The news of Scott’s execution arrived ahead of them. John Schultz and Charles Mair, who had both been imprisoned by the Provisional Government for a period of time, were now in Ontario and determined to turn public opinion against Riel.
However, no sooner was the Manitoba Act of 1870 signed than John A. Macdonald, fearing the United States would annex Manitoba, dispatched the Wolseley Expedition (or Red River Expedition) to “restore order.” The Expedition left Toronto in May 1870 reaching Fort Garry, or the Red River in late August 1870.
After a journey lasting three months of arduous conditions, the Expedition arrived at, and captured, Fort Garry, extinguished Riel’s Provisional Government and eradicated the threat of the U.S. being able to easily wrest western Canada from Confederation.
Riel fled the Red River upon the conclusion of the Wolseley Expedition (Wikipedia). During the 1879s, he was elected into office three times, but was never allowed to sit in the House of Commons. After his illness, a nervous breakdown, he went to the United States, worked as a teacher and married, Marguerite Monet,à la façon du pays, and fathered two children. He returned to Canada in 1885, summoned by Gabriel Dumont, he was taken prisoner when Métis were defeated at the Battle of Batoche, Saskatchewan, (in May 1885).
How does one conclude?
Louis Riel attempted to protect land the white man, Europeans, had taken from North-American Indians, Amérindiens. However, Riel made the mistake of condemning Thomas Scott to death, giving a martyr to the Orange Order and pursuing Riel for fifteen years and executing him? The Métis were not recognized as an aboriginal people until the Patriation of the Constitution (The Canadian Encyclopedia), in 1982.
As for the Métis List of Rights(A Country by Consent), recognized in the Manitoba Act of 1870, they were short-lived rights. In 1890, Manitoba passed An Act to Provide that the English Language shall be the Official Language of the Province of Manitoba (See Manitoba Act, The Canadian Encyclopedia). In March 1890, the government of Manitoba “passed two bills amending the province’s laws on education: An Act respecting the Department of Education and An Act respecting Public Schools.” These bills abolished the province’s dual school system: Catholic and Protestant. French-speaking children attended English language schools.

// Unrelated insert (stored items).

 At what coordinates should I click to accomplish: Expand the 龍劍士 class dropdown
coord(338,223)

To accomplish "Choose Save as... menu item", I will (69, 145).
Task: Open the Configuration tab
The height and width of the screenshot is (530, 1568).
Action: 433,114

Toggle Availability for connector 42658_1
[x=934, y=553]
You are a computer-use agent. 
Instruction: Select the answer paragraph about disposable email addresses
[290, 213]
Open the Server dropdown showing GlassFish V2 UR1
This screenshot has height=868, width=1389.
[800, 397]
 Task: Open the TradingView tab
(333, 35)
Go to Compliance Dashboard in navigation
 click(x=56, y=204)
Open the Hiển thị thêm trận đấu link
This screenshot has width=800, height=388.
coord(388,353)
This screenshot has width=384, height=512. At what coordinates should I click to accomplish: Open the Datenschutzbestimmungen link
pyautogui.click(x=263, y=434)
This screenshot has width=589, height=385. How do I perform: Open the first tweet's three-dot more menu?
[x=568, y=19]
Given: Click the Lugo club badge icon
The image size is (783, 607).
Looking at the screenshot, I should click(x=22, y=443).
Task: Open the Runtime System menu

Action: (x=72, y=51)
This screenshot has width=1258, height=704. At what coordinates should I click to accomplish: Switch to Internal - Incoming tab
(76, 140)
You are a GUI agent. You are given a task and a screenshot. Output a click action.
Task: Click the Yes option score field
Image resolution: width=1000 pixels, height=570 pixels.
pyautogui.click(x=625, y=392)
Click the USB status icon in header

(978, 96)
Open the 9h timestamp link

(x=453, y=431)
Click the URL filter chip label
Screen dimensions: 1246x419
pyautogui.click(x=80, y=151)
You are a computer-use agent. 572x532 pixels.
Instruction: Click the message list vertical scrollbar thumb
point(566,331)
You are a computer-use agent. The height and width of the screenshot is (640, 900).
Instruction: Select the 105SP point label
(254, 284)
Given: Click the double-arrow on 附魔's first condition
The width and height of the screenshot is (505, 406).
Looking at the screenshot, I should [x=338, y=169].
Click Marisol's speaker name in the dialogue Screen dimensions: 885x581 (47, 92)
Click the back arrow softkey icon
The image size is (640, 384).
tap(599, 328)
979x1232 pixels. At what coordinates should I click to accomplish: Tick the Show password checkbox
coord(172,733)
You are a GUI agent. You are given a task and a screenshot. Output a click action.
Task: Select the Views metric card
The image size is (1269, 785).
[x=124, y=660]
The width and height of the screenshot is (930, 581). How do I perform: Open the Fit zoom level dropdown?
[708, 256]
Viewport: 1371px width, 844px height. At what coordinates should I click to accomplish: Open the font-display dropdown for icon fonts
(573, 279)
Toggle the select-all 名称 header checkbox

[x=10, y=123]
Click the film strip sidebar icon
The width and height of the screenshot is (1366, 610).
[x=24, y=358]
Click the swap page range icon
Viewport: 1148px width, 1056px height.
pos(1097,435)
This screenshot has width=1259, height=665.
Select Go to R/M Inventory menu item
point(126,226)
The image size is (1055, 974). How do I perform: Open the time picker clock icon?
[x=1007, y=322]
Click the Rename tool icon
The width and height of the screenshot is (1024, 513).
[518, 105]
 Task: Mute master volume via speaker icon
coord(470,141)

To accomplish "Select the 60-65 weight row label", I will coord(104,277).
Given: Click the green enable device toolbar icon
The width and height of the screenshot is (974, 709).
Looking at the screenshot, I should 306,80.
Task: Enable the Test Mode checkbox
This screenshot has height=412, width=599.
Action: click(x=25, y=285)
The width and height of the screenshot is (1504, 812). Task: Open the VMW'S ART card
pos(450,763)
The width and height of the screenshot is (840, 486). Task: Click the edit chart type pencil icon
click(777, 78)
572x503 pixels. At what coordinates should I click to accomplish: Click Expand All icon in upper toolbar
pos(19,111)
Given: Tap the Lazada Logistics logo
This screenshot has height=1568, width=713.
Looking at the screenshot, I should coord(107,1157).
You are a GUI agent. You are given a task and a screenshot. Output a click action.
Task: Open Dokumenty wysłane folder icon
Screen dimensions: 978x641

Orangemen disparaged the Jesuits’ Estates Act of 1888 and resented the influx of French Canadian Catholics into Eastern Ontario at the turn of the 20th century. Finally, in the debates surrounding the Manitoba Schools Question and the Ontario Schools Question, Orangemen vigorously agitated against Catholic education because of its ties to the French language.
As for Riel, he was neither a hero or a rebel, but a victim, a victim of colonialism. Amerindians were nomadic, which they could not be after the purchase of Rupert’s Land. Colonial powers gave themselves rights they did not have. Riel was executed for High Treason, after the Battle of Batoche, following the North-West Rebellion(1885).